[[ Material for the task open ]]

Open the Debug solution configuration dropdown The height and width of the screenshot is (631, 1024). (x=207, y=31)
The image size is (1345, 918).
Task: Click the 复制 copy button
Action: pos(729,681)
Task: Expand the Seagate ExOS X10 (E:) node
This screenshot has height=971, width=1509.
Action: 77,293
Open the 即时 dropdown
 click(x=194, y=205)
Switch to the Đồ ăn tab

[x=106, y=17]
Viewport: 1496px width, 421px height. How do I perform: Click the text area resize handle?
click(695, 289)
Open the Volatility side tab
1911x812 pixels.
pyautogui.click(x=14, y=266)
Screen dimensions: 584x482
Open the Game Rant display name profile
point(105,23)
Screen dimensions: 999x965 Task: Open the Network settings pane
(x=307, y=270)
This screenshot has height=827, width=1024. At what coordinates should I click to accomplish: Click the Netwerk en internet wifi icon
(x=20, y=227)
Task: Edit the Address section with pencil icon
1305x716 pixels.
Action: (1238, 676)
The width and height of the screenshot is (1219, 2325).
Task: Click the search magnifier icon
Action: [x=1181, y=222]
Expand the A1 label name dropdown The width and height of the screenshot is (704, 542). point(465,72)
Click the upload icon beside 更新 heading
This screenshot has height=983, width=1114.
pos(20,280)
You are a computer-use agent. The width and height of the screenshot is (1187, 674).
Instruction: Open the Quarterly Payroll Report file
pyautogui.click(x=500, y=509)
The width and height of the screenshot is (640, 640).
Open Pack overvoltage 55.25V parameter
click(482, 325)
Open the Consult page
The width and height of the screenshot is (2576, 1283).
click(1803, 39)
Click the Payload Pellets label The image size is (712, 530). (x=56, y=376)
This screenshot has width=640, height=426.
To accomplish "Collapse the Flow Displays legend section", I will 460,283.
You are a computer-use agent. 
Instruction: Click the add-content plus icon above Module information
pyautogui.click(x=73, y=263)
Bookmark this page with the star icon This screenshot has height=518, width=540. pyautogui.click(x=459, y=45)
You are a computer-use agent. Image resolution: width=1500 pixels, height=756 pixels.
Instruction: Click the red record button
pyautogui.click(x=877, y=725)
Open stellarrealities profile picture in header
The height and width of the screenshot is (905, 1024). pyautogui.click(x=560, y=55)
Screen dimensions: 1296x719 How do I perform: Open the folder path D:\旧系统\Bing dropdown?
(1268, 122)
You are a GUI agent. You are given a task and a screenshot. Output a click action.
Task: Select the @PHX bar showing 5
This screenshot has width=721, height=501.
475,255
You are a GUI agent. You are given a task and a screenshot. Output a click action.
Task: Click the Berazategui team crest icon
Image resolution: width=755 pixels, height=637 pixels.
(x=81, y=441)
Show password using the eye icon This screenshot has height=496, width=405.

[[ Material for the task closed ]]

Exercise details:
A single number is required: the count of lines in the listing that contain the string "with".

Response for this exercise:
2